Decesso del lavoratore e invocata interazione con la malattia professionale: non risulta superata la regola ex art. 41 c.p. (Cassazione Civile, sez. VI, 05/04/2022, n.10948)
Decesso del lavoratore: La Corte d’Appello di L’Aquila ha respinto l’appello proposto nei confronti dell’INAIL, confermando la decisione di primo grado che aveva rigettato la domanda volta al conseguimento della rendita ai superstiti.
La Corte territoriale ha accertato, in base all’esito delle C.T.U. svolte in primo e secondo grado, che il decesso del lavoratore era avvenuto per “arresto cardio respiratorio in paziente con insufficienza respiratoria cronica terminale” e che nella genesi del decesso non era dimostrata una interazione con la malattia professionale al medesimo diagnosticata, “pneumoconiosi da silicati e calcare”.
La decisione viene impugnata in Cassazione dove il ricorrente lamenta la nullità della sentenza a causa dell’inammissibile pedissequo rinvio alle ragioni della C.T.U. e violazione delle norme sulla rendita a superstite in merito al nesso causale nel determinismo del decesso del lavoratore.
La parte ricorrente ha premesso che il C.T.U. nominato in primo grado aveva confuso la tecnopatia da cui era affetto il lavoratore (pneumoconiosi da silicati e calcare), con altra differente patologia (silicosi) mai denunciata, ed aveva escluso l’esistenza di un nesso causale tra quest’ultima patologia e il decesso del lavoratore. Ed ancora, il CTU nominato dalla Corte d’appello ha rilevato l’errore e precisato che la tecnopatia da cui era affetto il de cujus era rappresentata non dalla silicosi bensì dalla “broncopneumopatia da silicati e calcare”; che, tuttavia, la Corte di merito ha considerato la valutazione espressa dal primo C.T.U., confermata dal Consulente nominato in appello, sebbene ciò non corrispondesse al vero.
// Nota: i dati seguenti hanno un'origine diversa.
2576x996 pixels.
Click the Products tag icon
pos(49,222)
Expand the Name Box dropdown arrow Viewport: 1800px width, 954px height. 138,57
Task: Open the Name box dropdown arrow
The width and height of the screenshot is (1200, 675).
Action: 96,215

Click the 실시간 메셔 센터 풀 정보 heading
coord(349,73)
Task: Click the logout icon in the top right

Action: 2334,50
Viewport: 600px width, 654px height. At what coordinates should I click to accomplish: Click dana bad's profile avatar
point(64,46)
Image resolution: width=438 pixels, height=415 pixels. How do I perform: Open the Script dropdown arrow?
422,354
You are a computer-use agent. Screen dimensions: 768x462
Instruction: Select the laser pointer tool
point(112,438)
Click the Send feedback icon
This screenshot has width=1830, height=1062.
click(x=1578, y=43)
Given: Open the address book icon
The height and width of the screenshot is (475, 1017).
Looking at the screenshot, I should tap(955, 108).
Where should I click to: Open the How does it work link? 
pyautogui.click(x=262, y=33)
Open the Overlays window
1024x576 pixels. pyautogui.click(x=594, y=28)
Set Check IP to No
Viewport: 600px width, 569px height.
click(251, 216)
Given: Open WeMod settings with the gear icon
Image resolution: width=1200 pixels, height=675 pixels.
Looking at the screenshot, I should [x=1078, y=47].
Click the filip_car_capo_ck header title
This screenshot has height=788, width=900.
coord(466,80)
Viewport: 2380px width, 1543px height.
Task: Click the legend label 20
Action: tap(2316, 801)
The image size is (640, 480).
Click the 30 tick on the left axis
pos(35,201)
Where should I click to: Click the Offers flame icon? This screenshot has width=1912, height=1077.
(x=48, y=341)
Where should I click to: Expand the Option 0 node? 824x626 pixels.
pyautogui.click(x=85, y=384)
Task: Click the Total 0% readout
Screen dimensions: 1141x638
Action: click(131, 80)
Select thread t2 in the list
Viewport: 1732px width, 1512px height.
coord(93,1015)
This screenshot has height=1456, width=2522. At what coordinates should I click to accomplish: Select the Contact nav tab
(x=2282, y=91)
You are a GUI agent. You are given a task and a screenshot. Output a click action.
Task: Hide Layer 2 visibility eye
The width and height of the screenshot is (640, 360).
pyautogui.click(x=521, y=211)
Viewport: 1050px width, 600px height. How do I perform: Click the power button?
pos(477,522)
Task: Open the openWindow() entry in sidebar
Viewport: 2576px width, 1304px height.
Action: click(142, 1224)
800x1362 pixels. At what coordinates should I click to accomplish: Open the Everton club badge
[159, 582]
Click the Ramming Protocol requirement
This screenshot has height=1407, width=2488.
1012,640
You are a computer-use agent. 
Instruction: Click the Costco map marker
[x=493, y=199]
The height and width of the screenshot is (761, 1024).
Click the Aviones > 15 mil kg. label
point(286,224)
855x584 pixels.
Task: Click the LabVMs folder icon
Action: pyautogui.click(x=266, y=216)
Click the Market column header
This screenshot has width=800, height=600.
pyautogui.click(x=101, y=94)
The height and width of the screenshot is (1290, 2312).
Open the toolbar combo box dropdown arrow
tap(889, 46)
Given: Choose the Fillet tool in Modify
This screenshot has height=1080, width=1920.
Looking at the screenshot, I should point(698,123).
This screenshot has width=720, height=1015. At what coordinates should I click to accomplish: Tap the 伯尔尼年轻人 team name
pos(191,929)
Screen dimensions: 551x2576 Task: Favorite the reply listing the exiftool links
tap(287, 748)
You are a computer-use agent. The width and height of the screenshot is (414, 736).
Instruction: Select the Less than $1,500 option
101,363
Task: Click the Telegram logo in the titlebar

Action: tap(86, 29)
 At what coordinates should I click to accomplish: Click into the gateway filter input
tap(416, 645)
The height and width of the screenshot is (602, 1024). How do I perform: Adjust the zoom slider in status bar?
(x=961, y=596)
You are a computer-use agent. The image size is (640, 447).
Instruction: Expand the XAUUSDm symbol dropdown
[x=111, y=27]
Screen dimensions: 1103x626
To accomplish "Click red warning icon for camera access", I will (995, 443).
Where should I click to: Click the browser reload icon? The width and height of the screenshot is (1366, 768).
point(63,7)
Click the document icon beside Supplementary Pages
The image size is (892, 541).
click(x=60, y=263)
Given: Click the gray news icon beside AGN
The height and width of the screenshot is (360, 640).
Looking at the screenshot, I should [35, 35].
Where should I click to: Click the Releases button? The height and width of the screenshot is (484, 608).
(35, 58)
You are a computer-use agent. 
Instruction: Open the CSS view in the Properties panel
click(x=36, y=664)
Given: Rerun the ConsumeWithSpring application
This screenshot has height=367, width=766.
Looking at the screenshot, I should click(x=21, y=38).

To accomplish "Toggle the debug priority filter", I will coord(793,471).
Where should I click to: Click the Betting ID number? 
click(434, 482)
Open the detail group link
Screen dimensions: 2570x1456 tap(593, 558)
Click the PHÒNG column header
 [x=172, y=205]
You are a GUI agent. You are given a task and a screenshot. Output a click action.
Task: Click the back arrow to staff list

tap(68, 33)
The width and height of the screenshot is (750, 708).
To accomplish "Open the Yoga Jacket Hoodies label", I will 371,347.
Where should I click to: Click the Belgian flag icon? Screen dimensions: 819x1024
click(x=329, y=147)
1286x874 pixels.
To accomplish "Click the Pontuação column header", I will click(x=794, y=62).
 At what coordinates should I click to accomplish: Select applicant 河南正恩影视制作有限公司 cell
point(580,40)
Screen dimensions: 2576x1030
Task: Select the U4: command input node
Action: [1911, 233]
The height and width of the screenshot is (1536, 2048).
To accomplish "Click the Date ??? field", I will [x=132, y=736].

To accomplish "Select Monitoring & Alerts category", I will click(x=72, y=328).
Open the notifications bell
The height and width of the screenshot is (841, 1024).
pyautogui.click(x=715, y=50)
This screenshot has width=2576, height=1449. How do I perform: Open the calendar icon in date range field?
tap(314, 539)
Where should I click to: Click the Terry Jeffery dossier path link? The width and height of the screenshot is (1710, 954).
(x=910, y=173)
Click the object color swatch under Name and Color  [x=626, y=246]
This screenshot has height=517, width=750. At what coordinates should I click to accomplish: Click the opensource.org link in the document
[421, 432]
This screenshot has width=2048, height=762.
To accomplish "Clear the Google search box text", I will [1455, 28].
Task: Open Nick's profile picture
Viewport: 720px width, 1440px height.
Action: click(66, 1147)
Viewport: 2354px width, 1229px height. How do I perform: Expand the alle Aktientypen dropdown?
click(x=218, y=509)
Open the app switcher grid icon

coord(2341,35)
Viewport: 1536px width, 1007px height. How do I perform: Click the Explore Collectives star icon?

I motivi di ricorso non possono trovare accoglimento.
I Giudici di appello, in base all’esito della seconda C.T.U., hanno ritenuto che “i dati laboratoristici e clinico strumentali che emergono dalla cartella clinica relativa al ricovero esitato nel decesso del lavoratore fra loro assolutamente coerenti e concordanti verso un univoca conclusione, depongono per uno scompenso cardiaco da insufficienza ventricolare sinistra ragionevolmente correlata alla cardiopatia ischemica ipertensiva cronica con ipertrofia ventricolare sinistra e fibrillazione atriale cronica ad alta risposta, con la conseguenza che le possibili alterazioni correlate alla broncopneumopatia da silicati e calcare indennizzata non hanno influito in misura apprezzabile sulla concatenazione di eventi che hanno condotto al decesso del lavoratore medesimo”.
Ebbene, la motivazione della sentenza, che ha escluso l’esistenza di un nesso causale tra la tecnopatia e il decesso del lavoratore, risponde ai requisiti richiesti dall’art. 132 c.p.c., n. 4. Inoltre, l’errore compiuto dal primo C.T.U. nella individuazione della tecnopatia da cui era affetto il lavoratore non ha avuto alcuna incidenza sull’accertamento di merito eseguito.
In punto di diritto, proseguono gli Ermellini, la decisione impugnata è corretta in quanto la rendita spetta ai superstiti solo ove il decesso del dante causa dipenda, con certezza o elevata probabilità, da una malattia professionale, o da un infortunio, oppure quando la tecnopatia si ponga quale fattore accelerante per l’exitus determinato da altra causa.
In materia di infortuni sul lavoro e malattie professionali, trova applicazione la regola di cui all’art. 41 c.p., per cui il rapporto causale tra evento e danno è governato dal principio dell’equivalenza delle condizioni, sicché va riconosciuta l’efficienza causale ad ogni antecedente che abbia contribuito, anche in maniera indiretta e remota, alla produzione dell’evento, salvo che il nesso eziologico sia interrotto dalla sopravvenienza di un fattore sufficiente da solo a produrre l’evento, tale da far degradare le cause antecedenti a semplici occasioni.
Per le ragioni esposte il ricorso viene respinto.